*To do*
Word for word, the records below are to be set down again.

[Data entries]
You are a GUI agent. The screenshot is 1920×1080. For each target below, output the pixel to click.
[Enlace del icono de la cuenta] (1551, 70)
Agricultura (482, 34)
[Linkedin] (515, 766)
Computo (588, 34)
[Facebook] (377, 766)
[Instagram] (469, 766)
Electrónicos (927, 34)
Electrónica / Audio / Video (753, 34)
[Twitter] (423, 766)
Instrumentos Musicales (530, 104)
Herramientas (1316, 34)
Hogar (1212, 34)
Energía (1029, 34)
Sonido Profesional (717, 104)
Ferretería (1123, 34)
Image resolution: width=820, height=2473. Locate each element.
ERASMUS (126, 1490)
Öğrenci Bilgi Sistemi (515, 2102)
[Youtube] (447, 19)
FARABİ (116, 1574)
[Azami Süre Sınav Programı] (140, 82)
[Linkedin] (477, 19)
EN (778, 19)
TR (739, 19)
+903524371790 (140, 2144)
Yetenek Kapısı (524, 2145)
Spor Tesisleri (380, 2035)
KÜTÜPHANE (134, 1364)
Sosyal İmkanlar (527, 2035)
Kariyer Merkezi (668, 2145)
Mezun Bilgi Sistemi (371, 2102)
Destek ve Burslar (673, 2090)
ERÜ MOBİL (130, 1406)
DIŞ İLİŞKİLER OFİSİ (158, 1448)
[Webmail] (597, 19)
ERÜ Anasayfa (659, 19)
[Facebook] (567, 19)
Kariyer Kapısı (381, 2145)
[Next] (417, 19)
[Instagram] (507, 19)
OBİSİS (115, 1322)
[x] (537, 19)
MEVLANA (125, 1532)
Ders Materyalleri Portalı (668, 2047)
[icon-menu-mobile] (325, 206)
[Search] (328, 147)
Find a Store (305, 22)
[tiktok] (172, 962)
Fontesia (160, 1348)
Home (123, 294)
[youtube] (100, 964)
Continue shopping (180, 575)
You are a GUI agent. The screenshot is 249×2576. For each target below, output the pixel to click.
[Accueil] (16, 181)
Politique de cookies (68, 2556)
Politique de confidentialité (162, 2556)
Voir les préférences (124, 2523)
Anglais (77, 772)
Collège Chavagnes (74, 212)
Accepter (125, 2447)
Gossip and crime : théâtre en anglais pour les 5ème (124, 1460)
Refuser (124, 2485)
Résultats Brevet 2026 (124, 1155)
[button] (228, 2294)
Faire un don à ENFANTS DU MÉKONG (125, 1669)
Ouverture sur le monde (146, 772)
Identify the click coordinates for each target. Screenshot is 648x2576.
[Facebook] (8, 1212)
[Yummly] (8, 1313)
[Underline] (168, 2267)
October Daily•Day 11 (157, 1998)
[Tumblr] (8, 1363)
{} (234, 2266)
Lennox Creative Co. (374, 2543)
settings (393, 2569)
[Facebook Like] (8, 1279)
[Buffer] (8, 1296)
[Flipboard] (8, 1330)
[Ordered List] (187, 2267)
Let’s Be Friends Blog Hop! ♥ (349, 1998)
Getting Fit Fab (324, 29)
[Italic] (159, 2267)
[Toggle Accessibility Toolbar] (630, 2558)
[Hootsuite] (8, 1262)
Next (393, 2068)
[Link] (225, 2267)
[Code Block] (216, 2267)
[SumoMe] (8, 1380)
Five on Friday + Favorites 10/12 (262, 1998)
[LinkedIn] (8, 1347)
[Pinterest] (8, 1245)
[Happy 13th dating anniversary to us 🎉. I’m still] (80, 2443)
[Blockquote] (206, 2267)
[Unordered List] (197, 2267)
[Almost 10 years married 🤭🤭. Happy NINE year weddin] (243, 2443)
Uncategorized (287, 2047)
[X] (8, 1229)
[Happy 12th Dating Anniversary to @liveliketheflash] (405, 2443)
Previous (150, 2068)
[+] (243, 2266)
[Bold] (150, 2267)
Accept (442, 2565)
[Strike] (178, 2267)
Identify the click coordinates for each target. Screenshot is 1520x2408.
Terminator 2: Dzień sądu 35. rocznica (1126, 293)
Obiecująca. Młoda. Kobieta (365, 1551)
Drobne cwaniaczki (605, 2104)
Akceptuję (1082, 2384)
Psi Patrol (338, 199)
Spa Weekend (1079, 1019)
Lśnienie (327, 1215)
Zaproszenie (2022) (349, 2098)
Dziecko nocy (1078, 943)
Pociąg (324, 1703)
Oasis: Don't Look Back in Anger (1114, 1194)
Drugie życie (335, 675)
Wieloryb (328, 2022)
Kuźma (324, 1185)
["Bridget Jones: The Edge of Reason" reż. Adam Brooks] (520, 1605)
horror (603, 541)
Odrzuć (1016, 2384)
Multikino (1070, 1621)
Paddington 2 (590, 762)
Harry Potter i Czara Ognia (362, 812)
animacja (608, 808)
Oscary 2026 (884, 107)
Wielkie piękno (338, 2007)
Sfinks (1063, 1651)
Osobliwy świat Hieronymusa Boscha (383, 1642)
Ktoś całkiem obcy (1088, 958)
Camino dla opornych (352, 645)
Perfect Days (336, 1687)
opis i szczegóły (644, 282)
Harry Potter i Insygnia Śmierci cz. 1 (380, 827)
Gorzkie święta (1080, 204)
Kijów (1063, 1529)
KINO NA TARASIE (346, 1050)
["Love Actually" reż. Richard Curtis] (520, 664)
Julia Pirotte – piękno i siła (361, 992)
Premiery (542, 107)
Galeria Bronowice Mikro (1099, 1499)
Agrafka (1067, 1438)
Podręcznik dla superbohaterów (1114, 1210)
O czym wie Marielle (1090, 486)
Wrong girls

*Completed exercise*
You are a GUI agent. The screenshot is 1920×1080. For each target below, output the pixel to click.
[Enlace del icono de la cuenta] (1551, 70)
Agricultura (482, 34)
[Linkedin] (515, 766)
Computo (588, 34)
[Facebook] (377, 766)
[Instagram] (469, 766)
Electrónicos (927, 34)
Electrónica / Audio / Video (753, 34)
[Twitter] (423, 766)
Instrumentos Musicales (530, 104)
Herramientas (1316, 34)
Hogar (1212, 34)
Energía (1029, 34)
Sonido Profesional (717, 104)
Ferretería (1123, 34)
Image resolution: width=820, height=2473. Locate each element.
ERASMUS (126, 1490)
Öğrenci Bilgi Sistemi (515, 2102)
[Youtube] (447, 19)
FARABİ (116, 1574)
[Azami Süre Sınav Programı] (140, 82)
[Linkedin] (477, 19)
EN (778, 19)
TR (739, 19)
+903524371790 (140, 2144)
Yetenek Kapısı (524, 2145)
Spor Tesisleri (380, 2035)
KÜTÜPHANE (134, 1364)
Sosyal İmkanlar (527, 2035)
Kariyer Merkezi (668, 2145)
Mezun Bilgi Sistemi (371, 2102)
Destek ve Burslar (673, 2090)
ERÜ MOBİL (130, 1406)
DIŞ İLİŞKİLER OFİSİ (158, 1448)
[Webmail] (597, 19)
ERÜ Anasayfa (659, 19)
[Facebook] (567, 19)
Kariyer Kapısı (381, 2145)
[Next] (417, 19)
[Instagram] (507, 19)
OBİSİS (115, 1322)
[x] (537, 19)
MEVLANA (125, 1532)
Ders Materyalleri Portalı (668, 2047)
[icon-menu-mobile] (325, 206)
[Search] (328, 147)
Find a Store (305, 22)
[tiktok] (172, 962)
Fontesia (160, 1348)
Home (123, 294)
[youtube] (100, 964)
Continue shopping (180, 575)
You are a GUI agent. The screenshot is 249×2576. For each target below, output the pixel to click.
[Accueil] (16, 181)
Politique de cookies (68, 2556)
Politique de confidentialité (162, 2556)
Voir les préférences (124, 2523)
Anglais (77, 772)
Collège Chavagnes (74, 212)
Accepter (125, 2447)
Gossip and crime : théâtre en anglais pour les 5ème (124, 1460)
Refuser (124, 2485)
Résultats Brevet 2026 (124, 1155)
[button] (228, 2294)
Faire un don à ENFANTS DU MÉKONG (125, 1669)
Ouverture sur le monde (146, 772)
Identify the click coordinates for each target. Screenshot is 648x2576.
[Facebook] (8, 1212)
[Yummly] (8, 1313)
[Underline] (168, 2267)
October Daily•Day 11 (157, 1998)
[Tumblr] (8, 1363)
{} (234, 2266)
Lennox Creative Co. (374, 2543)
settings (393, 2569)
[Facebook Like] (8, 1279)
[Buffer] (8, 1296)
[Flipboard] (8, 1330)
[Ordered List] (187, 2267)
Let’s Be Friends Blog Hop! ♥ (349, 1998)
Getting Fit Fab (324, 29)
[Italic] (159, 2267)
[Toggle Accessibility Toolbar] (630, 2558)
[Hootsuite] (8, 1262)
Next (393, 2068)
[Link] (225, 2267)
[Code Block] (216, 2267)
[SumoMe] (8, 1380)
Five on Friday + Favorites 10/12 (262, 1998)
[LinkedIn] (8, 1347)
[Pinterest] (8, 1245)
[Happy 13th dating anniversary to us 🎉. I’m still] (80, 2443)
[Blockquote] (206, 2267)
[Unordered List] (197, 2267)
[Almost 10 years married 🤭🤭. Happy NINE year weddin] (243, 2443)
Uncategorized (287, 2047)
[X] (8, 1229)
[Happy 12th Dating Anniversary to @liveliketheflash] (405, 2443)
Previous (150, 2068)
[+] (243, 2266)
[Bold] (150, 2267)
Accept (442, 2565)
[Strike] (178, 2267)
Identify the click coordinates for each target. Screenshot is 1520x2408.
Terminator 2: Dzień sądu 35. rocznica (1126, 293)
Obiecująca. Młoda. Kobieta (365, 1551)
Drobne cwaniaczki (605, 2104)
Akceptuję (1082, 2384)
Psi Patrol (338, 199)
Spa Weekend (1079, 1019)
Lśnienie (327, 1215)
Zaproszenie (2022) (349, 2098)
Dziecko nocy (1078, 943)
Pociąg (324, 1703)
Oasis: Don't Look Back in Anger (1114, 1194)
Drugie życie (335, 675)
Wieloryb (328, 2022)
Kuźma (324, 1185)
["Bridget Jones: The Edge of Reason" reż. Adam Brooks] (520, 1605)
horror (603, 541)
Odrzuć (1016, 2384)
Multikino (1070, 1621)
Paddington 2 (590, 762)
Harry Potter i Czara Ognia (362, 812)
animacja (608, 808)
Oscary 2026 (884, 107)
Wielkie piękno (338, 2007)
Sfinks (1063, 1651)
Osobliwy świat Hieronymusa Boscha (383, 1642)
Ktoś całkiem obcy (1088, 958)
Camino dla opornych (352, 645)
Perfect Days (336, 1687)
opis i szczegóły (644, 282)
Harry Potter i Insygnia Śmierci cz. 1 (380, 827)
Gorzkie święta (1080, 204)
Kijów (1063, 1529)
KINO NA TARASIE (346, 1050)
["Love Actually" reż. Richard Curtis] (520, 664)
Julia Pirotte – piękno i siła (361, 992)
Premiery (542, 107)
Galeria Bronowice Mikro (1099, 1499)
Agrafka (1067, 1438)
Podręcznik dla superbohaterów (1114, 1210)
O czym wie Marielle (1090, 486)
Wrong girls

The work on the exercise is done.